‘killware’ Raises the Stakes in the Game of Cyber Security.
As Business Leaders and IT Professionals continue efforts to get off their heels and in front of cyber criminals, the threats are changing and making it more important than ever to protect our most valuable commodity – data.
While ransom events like Colonial Pipeline and Solar Winds certainly grabbed national attention, bad actors continue to quietly evolve their efforts. Colonial Pipeline reminded us that long gas lines, a 5-day shut down and $5M in crypto-currency are without question, undesirable circumstances. Solar Winds showed us that questions around data security in government agencies including the Pentagon, Homeland Security and the State Department are never welcome. Malware is center stage and the complexities of dwell time, customer confidence and lost revenue, to name a few, are real issues. Sadly, this seems to be the starting point for bad actors.
Homeland Security Secretary Alejandro Mayorkas sounded the alarm regarding killware last week in an interview with USA Today. Referencing an attack on the Oldmsar, Florida water system earlier this year, he remarked, ‘The attempted hack of this water treatment facility in February 2021 demonstrated the grave risks that malicious cyber activity poses to public health and safety.’ The attack was intended to distribute contaminated water to residents.
In 2017, Julian Gutmanis, an experienced cyber first responder, was called to an undisclosed Saudi Arabian petrochemical plant where Triton malware had been deployed in an effort to disable safety systems.
In September of last year, Universal Health Services went to paper and diverted incoming ambulances in response to a cyberattack.

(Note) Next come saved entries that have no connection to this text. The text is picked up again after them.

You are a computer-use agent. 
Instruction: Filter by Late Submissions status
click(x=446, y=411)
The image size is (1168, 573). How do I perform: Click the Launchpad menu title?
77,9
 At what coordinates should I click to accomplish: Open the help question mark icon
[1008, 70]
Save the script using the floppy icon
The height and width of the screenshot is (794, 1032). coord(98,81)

Malware is no longer just an issue of business continuity and profit. The next evolution, killware, is a matter of safety.
When it comes to protecting mission critical data, whether it’s accounts receivables, configuration files for day-to-day operations, or even safety systems, ‘good’ is no longer good enough.

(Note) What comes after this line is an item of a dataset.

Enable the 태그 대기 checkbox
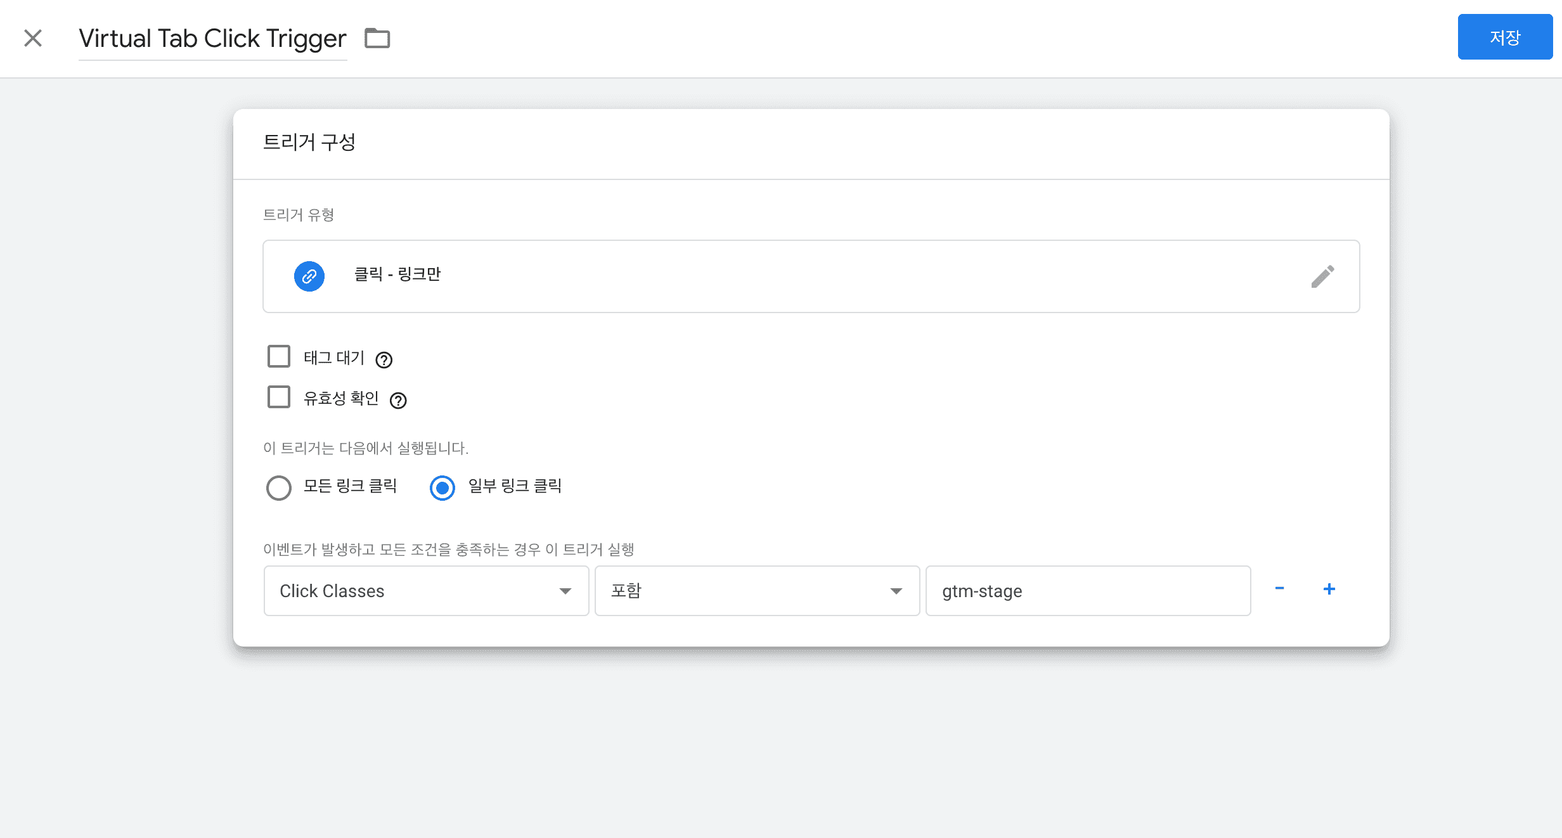coord(279,357)
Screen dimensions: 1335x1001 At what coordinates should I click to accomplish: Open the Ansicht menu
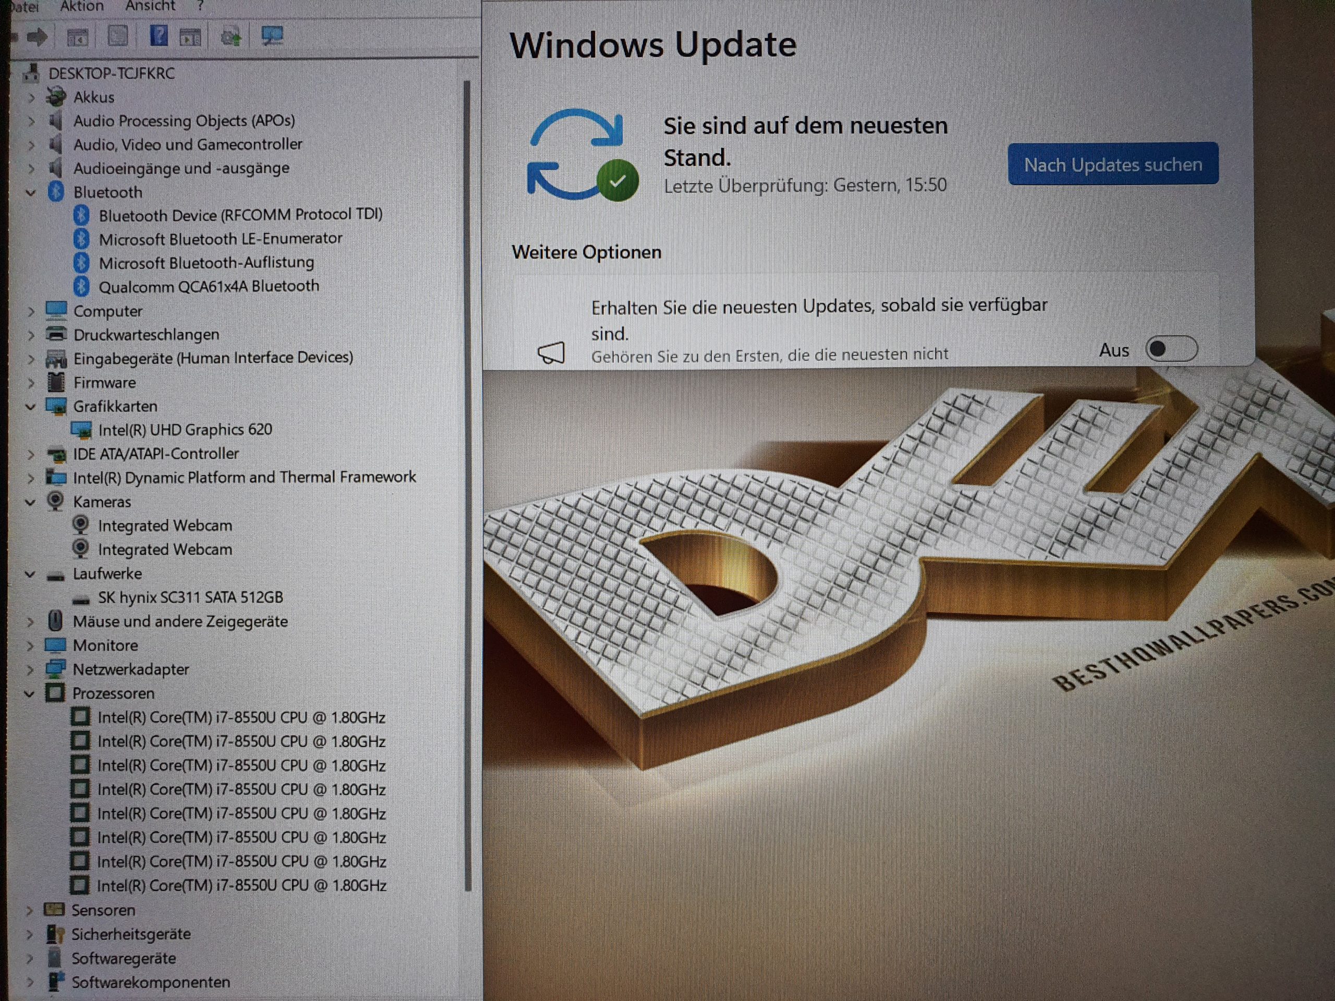[150, 7]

On June 2, the White House issued guidance on protecting against ransomware. Among the recommendations, network segmentation was one of the highlights. Dell Technologies’ Power Protect Cyber Recovery solution differentiates by vaulting mission critical data behind an air gap.
Dell’s solution goes one step further by analyzing each replication to the vault at the content level. Using AI, ML and over 100 metrics, the Dell solution ensures integrity of the data by looking for indications of suspicious activity represented by encryption, corruption, and unusual change rates, to name a few. By focusing on the integrity of the data and by analyzing replications at the content level (competing solutions fall short by only looking at the meta-data), customers have the confidence that data in the vault is free of malware.
Multiple copies of data are important, unless they are all just copies of malware.